1) In mimir this is Project 03 - friendly and solitary numbers
2) Mimir will start with the skeleton code in the IDE
General Hints:
1. You can write as many functions are you like over and above the ones I have specified.
a. Make sure you write the requested functions exactly as specified. They will be tested individually according to that specification.
b. We will only test the functions we indicated above.
2. The functions returns alone may not be very informative. Don't feel restricted to meeting the test criteria right away. Feel free to place lots of output statements in your functions so you can see what is going on.

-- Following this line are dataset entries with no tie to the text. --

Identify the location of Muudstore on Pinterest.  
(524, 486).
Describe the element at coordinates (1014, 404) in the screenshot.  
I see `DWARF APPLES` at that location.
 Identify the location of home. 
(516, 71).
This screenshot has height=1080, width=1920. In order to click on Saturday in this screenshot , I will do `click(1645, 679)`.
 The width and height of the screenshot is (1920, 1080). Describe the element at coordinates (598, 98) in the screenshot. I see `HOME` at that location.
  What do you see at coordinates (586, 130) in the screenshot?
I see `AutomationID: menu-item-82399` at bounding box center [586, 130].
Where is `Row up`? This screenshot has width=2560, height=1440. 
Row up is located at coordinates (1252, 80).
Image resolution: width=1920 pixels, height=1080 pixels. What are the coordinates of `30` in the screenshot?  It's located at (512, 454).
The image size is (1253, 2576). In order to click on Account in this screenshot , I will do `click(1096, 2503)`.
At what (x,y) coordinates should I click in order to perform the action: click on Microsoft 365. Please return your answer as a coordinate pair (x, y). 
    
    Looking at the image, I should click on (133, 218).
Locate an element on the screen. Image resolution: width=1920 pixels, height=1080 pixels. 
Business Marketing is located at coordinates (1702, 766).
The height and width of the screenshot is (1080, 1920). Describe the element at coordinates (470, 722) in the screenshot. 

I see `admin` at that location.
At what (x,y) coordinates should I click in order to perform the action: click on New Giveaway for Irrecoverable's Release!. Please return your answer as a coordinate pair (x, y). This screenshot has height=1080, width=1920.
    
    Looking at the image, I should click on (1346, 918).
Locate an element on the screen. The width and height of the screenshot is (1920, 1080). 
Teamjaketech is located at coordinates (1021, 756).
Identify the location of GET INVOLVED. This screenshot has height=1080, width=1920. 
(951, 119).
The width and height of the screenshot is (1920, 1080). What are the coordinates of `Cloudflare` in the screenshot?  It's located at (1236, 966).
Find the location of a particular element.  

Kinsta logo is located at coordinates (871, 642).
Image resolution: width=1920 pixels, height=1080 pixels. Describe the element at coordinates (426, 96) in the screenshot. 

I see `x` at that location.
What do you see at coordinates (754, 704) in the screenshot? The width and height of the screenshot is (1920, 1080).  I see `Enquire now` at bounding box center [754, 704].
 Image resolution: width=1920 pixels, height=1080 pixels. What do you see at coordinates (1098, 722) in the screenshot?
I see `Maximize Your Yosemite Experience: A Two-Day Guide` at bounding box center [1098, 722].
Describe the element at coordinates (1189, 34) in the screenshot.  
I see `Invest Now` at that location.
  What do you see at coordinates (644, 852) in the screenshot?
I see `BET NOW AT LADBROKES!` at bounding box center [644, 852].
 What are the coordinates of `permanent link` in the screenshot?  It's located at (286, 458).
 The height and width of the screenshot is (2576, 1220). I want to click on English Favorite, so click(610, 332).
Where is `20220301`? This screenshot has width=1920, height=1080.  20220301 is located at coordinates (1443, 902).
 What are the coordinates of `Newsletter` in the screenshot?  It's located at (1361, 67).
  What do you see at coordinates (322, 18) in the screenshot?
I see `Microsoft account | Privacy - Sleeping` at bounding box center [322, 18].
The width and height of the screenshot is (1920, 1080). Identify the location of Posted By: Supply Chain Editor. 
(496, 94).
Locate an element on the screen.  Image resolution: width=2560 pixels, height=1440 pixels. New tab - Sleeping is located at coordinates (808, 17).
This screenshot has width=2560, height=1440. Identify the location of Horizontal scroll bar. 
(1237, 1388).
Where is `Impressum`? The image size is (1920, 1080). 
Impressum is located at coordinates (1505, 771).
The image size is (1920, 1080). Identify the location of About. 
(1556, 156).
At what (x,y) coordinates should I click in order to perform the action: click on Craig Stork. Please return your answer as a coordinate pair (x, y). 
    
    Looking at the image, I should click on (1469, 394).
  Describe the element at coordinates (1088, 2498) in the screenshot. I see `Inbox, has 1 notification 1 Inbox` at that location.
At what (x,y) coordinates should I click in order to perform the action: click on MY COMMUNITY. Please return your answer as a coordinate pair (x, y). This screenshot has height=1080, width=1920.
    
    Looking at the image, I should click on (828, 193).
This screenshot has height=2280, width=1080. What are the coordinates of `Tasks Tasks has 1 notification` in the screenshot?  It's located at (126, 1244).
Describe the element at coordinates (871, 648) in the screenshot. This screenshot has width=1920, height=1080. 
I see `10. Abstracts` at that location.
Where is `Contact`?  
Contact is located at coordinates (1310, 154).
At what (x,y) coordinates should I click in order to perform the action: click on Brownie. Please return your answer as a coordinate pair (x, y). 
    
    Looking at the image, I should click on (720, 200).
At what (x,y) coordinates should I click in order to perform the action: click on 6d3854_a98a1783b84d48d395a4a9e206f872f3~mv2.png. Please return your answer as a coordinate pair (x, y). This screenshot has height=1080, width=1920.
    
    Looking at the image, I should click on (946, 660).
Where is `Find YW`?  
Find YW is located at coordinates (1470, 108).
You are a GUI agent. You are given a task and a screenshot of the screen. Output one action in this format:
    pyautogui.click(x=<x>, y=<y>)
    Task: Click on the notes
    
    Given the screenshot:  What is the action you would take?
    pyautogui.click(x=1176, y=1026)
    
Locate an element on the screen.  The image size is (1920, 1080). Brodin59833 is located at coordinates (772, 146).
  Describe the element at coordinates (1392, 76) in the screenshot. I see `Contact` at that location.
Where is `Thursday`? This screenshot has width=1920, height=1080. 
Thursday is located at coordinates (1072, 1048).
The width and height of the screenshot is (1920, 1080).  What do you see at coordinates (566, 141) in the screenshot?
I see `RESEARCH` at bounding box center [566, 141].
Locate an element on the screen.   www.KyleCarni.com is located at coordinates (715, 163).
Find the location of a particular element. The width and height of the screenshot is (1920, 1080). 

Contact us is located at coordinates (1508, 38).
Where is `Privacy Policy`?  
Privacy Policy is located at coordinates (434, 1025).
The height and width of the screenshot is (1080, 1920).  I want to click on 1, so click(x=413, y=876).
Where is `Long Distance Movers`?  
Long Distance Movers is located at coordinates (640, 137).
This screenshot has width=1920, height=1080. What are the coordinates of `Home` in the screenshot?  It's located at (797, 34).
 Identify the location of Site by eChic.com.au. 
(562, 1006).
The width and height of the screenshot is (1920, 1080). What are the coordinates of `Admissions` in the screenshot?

3. Develop the functions one at a time and run the appropriate test case to see that the function works!
a. Don't write everything all at once, write one function at a time, test it and make sure it works.
Specific Hints
If we were more knowledgeable about algorithms we could discuss how to be efficient about these checks, but for now we would just like them to work. Here are some pretty specific suggestions, but feel free to work it out for yourself
divisor_sum:
• You are going to check for each number from 1 to n to see if it divides evenly into n (obviously 1 and n will). If it does then you add it to the sum of divisors
• You can be more efficient than that, but it takes a little thought. That would matter for a big number.
gcd:
• The linked page gives a pretty good description in pseudo-code of what you need to do.
• it is essentially swapping (with t as a temp variable, bad naming!) the values:
o a ß b
o b ß a mod b
• gcd comes in handy to reduce your fractions and to determine (as best we can) whether a number is solitary
is_solitary:
• gcd is everything here. If the gcd of the divisor_sum(n) and n is 1, then it is solitary o does this capture a prime value??
• we assume it is not solitary (return false) if it doesn't meet the above conditions.
friendly_check
• remember to return the result of abIndex_friend as the return value
Testing
When we get to separate compilation of files, you will no longer submit a main program. We will test your programs independently. However, the approach taken here, a case statement with a case for each function is a pretty handy way to do your own testing. Pay attention and you might make use of it yourself later on.